- Information shown
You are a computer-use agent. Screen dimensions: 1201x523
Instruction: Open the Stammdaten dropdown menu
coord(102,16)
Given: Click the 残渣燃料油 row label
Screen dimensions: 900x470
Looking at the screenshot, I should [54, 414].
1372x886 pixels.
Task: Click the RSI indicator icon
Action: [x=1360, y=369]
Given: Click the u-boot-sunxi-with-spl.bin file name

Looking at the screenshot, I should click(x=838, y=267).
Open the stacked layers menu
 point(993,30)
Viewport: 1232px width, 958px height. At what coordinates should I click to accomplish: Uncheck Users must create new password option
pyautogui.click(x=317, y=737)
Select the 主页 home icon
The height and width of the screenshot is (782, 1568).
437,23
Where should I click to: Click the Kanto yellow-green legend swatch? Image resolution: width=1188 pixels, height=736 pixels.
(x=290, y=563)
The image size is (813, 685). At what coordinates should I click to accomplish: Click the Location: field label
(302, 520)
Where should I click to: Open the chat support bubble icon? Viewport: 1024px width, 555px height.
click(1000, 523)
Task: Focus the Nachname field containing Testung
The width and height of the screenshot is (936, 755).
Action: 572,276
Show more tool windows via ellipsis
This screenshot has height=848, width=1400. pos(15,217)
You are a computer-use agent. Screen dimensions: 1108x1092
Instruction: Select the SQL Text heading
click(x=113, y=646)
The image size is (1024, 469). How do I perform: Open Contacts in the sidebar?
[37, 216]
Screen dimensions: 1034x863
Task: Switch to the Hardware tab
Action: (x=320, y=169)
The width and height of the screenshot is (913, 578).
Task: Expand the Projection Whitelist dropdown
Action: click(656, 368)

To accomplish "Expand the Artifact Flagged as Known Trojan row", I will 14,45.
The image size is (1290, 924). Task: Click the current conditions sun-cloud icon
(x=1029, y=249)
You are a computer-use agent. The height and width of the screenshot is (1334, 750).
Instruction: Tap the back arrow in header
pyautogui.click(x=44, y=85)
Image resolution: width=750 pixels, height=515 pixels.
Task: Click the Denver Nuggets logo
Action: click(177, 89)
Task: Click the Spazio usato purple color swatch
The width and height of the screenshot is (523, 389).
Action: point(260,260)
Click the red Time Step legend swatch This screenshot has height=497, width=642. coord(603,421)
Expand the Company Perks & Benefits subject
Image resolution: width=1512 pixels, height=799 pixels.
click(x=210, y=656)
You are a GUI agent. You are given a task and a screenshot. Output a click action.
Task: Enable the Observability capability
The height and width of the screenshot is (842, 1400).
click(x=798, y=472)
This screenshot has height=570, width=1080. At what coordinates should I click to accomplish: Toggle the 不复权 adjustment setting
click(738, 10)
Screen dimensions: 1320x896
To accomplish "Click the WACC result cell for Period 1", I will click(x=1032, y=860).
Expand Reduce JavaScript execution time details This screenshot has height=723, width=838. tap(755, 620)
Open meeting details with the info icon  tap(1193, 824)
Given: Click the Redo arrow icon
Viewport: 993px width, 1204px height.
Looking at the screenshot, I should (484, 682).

- Directive
Copy every one of the entries above word for word, keeping each line as it appears.

- Exercise response
You are a computer-use agent. Screen dimensions: 1201x523
Instruction: Open the Stammdaten dropdown menu
coord(102,16)
Given: Click the 残渣燃料油 row label
Screen dimensions: 900x470
Looking at the screenshot, I should [54, 414].
1372x886 pixels.
Task: Click the RSI indicator icon
Action: [x=1360, y=369]
Given: Click the u-boot-sunxi-with-spl.bin file name

Looking at the screenshot, I should click(x=838, y=267).
Open the stacked layers menu
 point(993,30)
Viewport: 1232px width, 958px height. At what coordinates should I click to accomplish: Uncheck Users must create new password option
pyautogui.click(x=317, y=737)
Select the 主页 home icon
The height and width of the screenshot is (782, 1568).
437,23
Where should I click to: Click the Kanto yellow-green legend swatch? Image resolution: width=1188 pixels, height=736 pixels.
(x=290, y=563)
The image size is (813, 685). At what coordinates should I click to accomplish: Click the Location: field label
(302, 520)
Where should I click to: Open the chat support bubble icon? Viewport: 1024px width, 555px height.
click(1000, 523)
Task: Focus the Nachname field containing Testung
The width and height of the screenshot is (936, 755).
Action: 572,276
Show more tool windows via ellipsis
This screenshot has height=848, width=1400. pos(15,217)
You are a computer-use agent. Screen dimensions: 1108x1092
Instruction: Select the SQL Text heading
click(x=113, y=646)
The image size is (1024, 469). How do I perform: Open Contacts in the sidebar?
[37, 216]
Screen dimensions: 1034x863
Task: Switch to the Hardware tab
Action: (x=320, y=169)
The width and height of the screenshot is (913, 578).
Task: Expand the Projection Whitelist dropdown
Action: click(656, 368)

To accomplish "Expand the Artifact Flagged as Known Trojan row", I will 14,45.
The image size is (1290, 924). Task: Click the current conditions sun-cloud icon
(x=1029, y=249)
You are a computer-use agent. The height and width of the screenshot is (1334, 750).
Instruction: Tap the back arrow in header
pyautogui.click(x=44, y=85)
Image resolution: width=750 pixels, height=515 pixels.
Task: Click the Denver Nuggets logo
Action: click(177, 89)
Task: Click the Spazio usato purple color swatch
The width and height of the screenshot is (523, 389).
Action: point(260,260)
Click the red Time Step legend swatch This screenshot has height=497, width=642. coord(603,421)
Expand the Company Perks & Benefits subject
Image resolution: width=1512 pixels, height=799 pixels.
click(x=210, y=656)
You are a GUI agent. You are given a task and a screenshot. Output a click action.
Task: Enable the Observability capability
The height and width of the screenshot is (842, 1400).
click(x=798, y=472)
This screenshot has height=570, width=1080. At what coordinates should I click to accomplish: Toggle the 不复权 adjustment setting
click(738, 10)
Screen dimensions: 1320x896
To accomplish "Click the WACC result cell for Period 1", I will click(x=1032, y=860).
Expand Reduce JavaScript execution time details This screenshot has height=723, width=838. tap(755, 620)
Open meeting details with the info icon  tap(1193, 824)
Given: Click the Redo arrow icon
Viewport: 993px width, 1204px height.
Looking at the screenshot, I should (484, 682).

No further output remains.